Start of Data for analysis
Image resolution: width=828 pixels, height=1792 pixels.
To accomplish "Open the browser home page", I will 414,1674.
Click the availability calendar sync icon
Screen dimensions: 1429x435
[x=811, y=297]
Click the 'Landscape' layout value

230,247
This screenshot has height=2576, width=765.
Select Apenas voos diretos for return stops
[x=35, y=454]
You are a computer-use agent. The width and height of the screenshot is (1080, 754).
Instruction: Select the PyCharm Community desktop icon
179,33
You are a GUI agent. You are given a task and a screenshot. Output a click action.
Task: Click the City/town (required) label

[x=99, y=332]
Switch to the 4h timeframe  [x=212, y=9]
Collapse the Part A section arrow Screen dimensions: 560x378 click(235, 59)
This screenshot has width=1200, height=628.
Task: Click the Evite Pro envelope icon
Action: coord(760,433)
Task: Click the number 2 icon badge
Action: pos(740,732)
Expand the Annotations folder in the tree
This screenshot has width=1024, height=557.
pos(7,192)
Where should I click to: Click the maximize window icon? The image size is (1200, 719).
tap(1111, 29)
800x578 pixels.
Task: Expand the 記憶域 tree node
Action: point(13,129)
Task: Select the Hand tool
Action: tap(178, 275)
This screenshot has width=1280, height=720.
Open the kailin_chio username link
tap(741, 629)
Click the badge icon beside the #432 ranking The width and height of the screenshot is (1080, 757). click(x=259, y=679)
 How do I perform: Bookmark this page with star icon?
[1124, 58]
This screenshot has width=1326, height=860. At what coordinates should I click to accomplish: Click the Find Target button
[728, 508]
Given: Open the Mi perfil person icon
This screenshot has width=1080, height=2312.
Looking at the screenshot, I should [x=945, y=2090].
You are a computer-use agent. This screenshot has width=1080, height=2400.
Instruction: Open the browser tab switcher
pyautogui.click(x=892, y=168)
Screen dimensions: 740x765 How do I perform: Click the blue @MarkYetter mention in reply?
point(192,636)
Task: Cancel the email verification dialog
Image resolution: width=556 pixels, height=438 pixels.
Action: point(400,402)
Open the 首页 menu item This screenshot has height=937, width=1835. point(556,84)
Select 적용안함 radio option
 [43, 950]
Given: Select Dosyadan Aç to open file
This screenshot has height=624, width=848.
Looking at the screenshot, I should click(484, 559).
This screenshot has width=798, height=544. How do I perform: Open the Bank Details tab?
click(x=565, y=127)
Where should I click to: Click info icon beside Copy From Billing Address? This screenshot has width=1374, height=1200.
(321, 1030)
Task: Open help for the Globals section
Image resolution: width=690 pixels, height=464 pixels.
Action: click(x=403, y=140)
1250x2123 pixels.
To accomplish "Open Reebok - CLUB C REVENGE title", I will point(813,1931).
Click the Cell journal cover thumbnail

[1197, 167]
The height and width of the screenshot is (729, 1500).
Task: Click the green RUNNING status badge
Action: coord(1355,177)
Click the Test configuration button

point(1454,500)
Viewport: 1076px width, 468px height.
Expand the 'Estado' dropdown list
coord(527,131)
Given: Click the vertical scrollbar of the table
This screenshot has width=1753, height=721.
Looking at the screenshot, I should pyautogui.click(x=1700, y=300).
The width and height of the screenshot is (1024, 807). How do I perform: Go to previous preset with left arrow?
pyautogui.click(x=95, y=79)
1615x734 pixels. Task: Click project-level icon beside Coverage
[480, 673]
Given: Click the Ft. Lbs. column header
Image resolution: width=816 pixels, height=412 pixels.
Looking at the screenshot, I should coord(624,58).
End of Data for analysis
Exercise brief: Each line from the one containing "Given: Click the vertical" to the end of the listing above should be copied exactly, and nothing else.

Answer section:
Given: Click the vertical scrollbar of the table
This screenshot has width=1753, height=721.
Looking at the screenshot, I should pyautogui.click(x=1700, y=300).
The width and height of the screenshot is (1024, 807). How do I perform: Go to previous preset with left arrow?
pyautogui.click(x=95, y=79)
1615x734 pixels. Task: Click project-level icon beside Coverage
[480, 673]
Given: Click the Ft. Lbs. column header
Image resolution: width=816 pixels, height=412 pixels.
Looking at the screenshot, I should coord(624,58).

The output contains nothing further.